Imperialism and forced migration
Pledging to end hotel use for asylum seekers by 2029, the Labour government has linked it to the policy of cutting boat arrivals from France, which make up around one-third of asylum applications. As of March 2025, the Home Office has not investigated safe routes or legal means of entry for people who have the right to claim asylum, yet fall outside limited visa schemes such as those offered to Ukrainian refugees or to people from Hong Kong. The state and media, representing the Labour government, Conservative and Reform parties, speak of necessarily ‘illegal’ immigration in entirely dehumanising terms, narrowly focusing on competing strategies for reducing numbers.
A large proportion of people in Calais have travelled from the regions of western and southern Asia, the Horn of Africa and Sudan, while there were increases in Channel crossings by Albanian nationals in 2022 and those from Vietnam in 2024 as a consequence of ever-shifting trafficking networks. The majority of people crossing the Channel year-on-year, since Britain’s exit from the EU, are from Afghanistan, Iran, Iraq, Eritrea, Sudan and Syria. Since the expansion of US involvement in these regions, as part of the War on Terror in the early 2000s, it has become evident over time that Western militarism has not only aggravated a fragile balance of power in countries variously impacted by colonial dominance. It has also redivided territories and violently obstructed and controlled the regional circulation of people who have been uprooted by war, forcing people into longer journeys through Europe. Starmer’s latest announced deal with Iraq follows a European pattern of exporting border-security apparatus to indebted countries, to contain people who have been uprooted by force. This will likely create further displacements.

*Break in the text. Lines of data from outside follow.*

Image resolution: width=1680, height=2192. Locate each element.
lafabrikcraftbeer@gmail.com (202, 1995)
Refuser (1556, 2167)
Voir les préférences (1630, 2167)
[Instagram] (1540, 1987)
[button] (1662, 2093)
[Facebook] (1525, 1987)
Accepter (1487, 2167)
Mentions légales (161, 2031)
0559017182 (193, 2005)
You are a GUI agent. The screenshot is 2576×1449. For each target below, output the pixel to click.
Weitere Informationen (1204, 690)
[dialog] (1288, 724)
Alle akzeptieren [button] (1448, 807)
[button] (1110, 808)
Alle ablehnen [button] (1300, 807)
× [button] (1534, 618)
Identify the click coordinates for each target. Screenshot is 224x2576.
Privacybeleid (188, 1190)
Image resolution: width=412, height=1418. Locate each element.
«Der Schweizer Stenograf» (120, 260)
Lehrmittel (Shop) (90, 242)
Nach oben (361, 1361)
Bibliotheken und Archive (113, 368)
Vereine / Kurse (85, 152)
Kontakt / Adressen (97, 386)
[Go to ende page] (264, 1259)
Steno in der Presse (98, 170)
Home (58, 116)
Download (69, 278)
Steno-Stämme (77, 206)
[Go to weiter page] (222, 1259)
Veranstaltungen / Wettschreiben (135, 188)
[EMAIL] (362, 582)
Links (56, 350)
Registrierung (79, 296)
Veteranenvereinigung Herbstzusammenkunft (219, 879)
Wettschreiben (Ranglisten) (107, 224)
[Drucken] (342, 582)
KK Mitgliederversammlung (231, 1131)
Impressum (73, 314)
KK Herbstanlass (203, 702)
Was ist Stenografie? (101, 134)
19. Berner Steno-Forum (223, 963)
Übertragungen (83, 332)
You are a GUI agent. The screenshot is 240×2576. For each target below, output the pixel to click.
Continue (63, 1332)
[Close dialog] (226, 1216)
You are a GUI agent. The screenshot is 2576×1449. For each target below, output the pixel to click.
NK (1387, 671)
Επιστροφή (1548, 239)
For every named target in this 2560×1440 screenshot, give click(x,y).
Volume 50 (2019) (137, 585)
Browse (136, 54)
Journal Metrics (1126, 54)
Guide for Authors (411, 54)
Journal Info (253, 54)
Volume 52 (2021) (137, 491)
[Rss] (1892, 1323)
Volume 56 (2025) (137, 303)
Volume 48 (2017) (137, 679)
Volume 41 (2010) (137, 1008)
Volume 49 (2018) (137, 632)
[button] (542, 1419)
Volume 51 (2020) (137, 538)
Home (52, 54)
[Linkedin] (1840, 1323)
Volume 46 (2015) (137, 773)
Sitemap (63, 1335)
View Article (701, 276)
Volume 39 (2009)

The UK government chooses not to act on its contribution to the catastrophic conditions that displace people and prevent their safe circulation, nor even to treat asylum seekers as human beings in need of refuge while most of the world is in crisis. This narrative void politically enables an economic model that causes chaos and destruction for the benefit of the very few, scapegoating the displaced people who have suffered it the most and holding back social progress in the imperial core.
While the government focuses on an economic power base of war, finance, AI and other industries, the indication is that the devastating human and planetary consequences of this growth strategy will be met with further denial and violence against those who are paying the heaviest price. This blinkered nationalism must be challenged on all levels, starting with the refusal to treat people forced to migrate as a burden. There is no progression out of the authoritarian, unequal and unjust direction of this regime unless there is active solidarity with all those it is exploiting and dispossessing, domestically and internationally.